Where to look in Redis’s own tooling:

INFO stats for instantaneous_ops_per_sec (the exact value this card reports), plus total_commands_processed, keyspace_hits, keyspace_misses, and total_net_input_bytes / total_net_output_bytes for the bandwidth dimension. redis-cli --stat prints a live, refreshing line of ops/sec, memory, clients, and more, at sub-second cadence, the best way to watch a burst in real time. redis-cli INFO commandstats (or INFO commandstats) breaks throughput down per command type, so you can see which command is driving a spike. redis-cli LATENCY HISTORY and SLOWLOG GET for the cost behind the throughput. ElastiCache / MemoryDB: the CloudWatch metrics GetTypeCmds, SetTypeCmds, and the per-command-class counters, which together approximate ops/sec; AWS does not expose a single instantaneous_ops_per_sec metric, so the sum of command-class rates is the closest equivalent.

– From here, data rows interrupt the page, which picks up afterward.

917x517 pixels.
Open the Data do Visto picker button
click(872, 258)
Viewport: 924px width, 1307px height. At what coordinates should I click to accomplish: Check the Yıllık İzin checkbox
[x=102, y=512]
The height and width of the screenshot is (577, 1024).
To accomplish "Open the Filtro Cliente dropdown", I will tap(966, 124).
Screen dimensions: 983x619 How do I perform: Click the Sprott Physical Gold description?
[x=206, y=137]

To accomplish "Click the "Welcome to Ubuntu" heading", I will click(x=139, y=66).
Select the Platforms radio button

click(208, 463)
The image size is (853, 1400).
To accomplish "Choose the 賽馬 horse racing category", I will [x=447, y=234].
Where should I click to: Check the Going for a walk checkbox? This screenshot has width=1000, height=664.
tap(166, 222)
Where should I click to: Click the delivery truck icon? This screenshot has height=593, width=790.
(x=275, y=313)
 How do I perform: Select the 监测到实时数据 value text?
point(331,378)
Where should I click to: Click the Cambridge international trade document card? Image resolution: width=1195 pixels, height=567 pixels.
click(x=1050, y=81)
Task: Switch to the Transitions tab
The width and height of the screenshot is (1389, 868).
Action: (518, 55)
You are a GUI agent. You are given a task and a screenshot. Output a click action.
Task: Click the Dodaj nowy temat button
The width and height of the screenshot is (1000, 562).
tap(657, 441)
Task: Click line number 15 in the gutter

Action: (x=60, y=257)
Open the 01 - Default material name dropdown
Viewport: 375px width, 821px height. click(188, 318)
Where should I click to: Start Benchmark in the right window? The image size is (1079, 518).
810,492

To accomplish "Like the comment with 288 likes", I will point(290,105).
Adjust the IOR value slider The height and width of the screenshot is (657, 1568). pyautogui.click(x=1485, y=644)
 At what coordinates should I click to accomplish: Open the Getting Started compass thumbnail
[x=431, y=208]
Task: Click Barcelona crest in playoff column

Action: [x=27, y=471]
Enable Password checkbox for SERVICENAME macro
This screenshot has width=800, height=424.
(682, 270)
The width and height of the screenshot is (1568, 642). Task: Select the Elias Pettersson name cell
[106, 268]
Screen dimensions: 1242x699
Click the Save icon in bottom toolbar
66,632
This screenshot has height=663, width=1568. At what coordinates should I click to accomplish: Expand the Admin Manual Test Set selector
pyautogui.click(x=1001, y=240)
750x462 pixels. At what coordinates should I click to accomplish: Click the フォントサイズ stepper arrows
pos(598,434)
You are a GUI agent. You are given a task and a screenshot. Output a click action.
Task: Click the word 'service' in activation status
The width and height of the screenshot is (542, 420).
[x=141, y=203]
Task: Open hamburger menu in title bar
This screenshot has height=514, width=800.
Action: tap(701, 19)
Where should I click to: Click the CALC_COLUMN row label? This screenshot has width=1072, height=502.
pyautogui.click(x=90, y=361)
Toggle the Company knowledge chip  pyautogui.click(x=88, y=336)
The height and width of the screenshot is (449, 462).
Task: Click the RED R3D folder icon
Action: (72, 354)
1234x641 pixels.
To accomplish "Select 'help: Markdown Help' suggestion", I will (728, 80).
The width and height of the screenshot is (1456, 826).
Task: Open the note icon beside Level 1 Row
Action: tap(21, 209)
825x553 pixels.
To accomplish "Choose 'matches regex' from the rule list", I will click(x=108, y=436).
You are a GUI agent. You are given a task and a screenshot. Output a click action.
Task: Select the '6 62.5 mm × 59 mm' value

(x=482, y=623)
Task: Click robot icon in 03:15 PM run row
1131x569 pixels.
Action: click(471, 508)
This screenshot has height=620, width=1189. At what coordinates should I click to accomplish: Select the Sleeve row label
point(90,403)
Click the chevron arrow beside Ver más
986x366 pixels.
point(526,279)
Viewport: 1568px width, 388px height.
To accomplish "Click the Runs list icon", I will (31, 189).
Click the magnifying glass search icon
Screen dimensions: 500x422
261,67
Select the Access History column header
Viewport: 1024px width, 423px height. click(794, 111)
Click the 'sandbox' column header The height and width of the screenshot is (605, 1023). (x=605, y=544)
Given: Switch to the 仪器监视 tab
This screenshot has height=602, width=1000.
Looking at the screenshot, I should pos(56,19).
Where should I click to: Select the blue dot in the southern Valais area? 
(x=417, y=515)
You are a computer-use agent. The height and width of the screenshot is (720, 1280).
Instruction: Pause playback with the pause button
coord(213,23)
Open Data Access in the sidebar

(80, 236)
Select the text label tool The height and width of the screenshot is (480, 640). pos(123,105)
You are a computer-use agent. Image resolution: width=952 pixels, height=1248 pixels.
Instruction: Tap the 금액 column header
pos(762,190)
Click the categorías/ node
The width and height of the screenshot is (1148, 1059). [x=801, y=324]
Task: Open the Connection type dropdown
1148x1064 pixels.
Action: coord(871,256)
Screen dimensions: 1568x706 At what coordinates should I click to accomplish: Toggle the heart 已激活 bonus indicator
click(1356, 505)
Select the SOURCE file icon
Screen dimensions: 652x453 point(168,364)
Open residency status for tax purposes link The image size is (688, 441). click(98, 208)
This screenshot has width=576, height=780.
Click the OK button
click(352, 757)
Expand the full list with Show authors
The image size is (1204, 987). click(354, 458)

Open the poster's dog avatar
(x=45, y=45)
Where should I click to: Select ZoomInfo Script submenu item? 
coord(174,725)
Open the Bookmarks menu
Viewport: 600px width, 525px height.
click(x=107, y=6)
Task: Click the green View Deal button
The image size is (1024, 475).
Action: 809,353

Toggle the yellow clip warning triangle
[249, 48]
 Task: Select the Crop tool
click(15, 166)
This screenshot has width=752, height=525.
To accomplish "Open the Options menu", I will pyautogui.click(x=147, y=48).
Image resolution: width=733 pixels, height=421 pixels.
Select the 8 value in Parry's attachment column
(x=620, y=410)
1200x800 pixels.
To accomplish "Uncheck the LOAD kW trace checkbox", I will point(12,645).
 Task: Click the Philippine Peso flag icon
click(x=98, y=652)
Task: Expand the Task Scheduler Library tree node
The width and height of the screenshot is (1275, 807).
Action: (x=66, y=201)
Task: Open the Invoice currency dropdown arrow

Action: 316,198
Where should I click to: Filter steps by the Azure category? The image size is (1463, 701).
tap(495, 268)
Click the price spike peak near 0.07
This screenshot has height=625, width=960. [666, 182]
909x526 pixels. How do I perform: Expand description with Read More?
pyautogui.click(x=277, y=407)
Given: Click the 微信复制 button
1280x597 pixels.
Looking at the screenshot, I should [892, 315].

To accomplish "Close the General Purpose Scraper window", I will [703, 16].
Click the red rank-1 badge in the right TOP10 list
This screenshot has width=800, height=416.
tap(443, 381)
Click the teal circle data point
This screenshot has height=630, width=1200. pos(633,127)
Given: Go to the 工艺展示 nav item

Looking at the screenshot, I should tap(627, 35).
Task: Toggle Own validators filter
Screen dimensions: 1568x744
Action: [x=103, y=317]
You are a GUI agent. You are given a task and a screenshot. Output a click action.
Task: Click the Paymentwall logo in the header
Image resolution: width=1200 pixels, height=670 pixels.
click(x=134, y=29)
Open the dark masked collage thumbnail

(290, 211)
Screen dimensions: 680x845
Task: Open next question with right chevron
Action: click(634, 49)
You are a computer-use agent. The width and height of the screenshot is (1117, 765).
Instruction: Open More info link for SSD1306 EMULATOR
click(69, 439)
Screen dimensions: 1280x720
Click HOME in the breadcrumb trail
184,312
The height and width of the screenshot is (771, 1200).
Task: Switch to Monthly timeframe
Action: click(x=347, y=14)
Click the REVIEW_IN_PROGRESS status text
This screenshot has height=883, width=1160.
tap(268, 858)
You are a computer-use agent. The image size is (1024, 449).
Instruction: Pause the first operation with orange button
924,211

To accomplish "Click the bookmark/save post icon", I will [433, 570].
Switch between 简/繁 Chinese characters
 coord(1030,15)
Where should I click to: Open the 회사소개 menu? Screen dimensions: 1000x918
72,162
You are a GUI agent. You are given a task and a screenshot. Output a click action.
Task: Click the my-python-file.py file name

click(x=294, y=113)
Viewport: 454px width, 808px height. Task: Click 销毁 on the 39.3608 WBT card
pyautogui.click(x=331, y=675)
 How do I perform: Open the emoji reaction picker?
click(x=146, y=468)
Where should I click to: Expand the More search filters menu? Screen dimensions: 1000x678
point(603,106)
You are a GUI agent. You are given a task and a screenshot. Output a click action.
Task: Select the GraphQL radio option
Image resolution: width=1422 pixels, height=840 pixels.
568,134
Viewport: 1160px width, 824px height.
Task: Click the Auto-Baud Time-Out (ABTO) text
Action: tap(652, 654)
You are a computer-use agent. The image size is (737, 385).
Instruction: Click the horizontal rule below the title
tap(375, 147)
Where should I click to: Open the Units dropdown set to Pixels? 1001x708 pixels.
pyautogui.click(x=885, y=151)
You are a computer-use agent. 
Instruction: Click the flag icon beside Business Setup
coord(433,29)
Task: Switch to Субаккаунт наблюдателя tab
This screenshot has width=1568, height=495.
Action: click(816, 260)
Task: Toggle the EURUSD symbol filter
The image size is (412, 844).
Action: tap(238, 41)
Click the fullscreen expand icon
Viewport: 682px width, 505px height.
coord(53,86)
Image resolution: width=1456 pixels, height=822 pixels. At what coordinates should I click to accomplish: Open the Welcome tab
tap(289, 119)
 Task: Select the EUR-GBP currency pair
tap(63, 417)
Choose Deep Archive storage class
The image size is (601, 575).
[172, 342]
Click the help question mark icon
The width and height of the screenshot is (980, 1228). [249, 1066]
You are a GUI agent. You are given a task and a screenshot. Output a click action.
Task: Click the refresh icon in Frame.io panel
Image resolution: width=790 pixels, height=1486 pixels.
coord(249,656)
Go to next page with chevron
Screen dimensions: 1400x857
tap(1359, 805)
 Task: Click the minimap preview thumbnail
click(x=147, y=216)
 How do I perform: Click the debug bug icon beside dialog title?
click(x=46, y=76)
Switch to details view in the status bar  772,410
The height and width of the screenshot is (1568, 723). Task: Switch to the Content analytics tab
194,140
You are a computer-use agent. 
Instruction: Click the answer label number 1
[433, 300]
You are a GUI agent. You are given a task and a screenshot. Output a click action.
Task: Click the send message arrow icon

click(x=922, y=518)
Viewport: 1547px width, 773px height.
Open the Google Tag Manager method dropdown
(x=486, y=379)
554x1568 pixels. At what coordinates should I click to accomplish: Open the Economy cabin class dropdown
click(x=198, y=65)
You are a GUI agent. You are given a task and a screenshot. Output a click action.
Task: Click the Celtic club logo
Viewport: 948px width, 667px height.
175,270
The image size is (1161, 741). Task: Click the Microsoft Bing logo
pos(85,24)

Why our number may legitimately differ from what you see:

Reason	Direction	Why
Snapshot vs average	Either	`instantaneous_ops_per_sec` reflects a short recent window; an average derived from `total_commands_processed` over a minute will smooth out bursts and read differently.
Polling cadence	Spikes missed	A burst that lives entirely between two Vortex IQ polls may not appear on the card; `--stat` will catch it.
Managed-service approximation	Different number	ElastiCache has no single ops/sec metric; summing CloudWatch command-class counters approximates but does not exactly equal Redis’s own figure.
Per-node vs cluster	Lower per node	In a cluster, each node reports its own ops/sec; the cluster total is the sum across nodes.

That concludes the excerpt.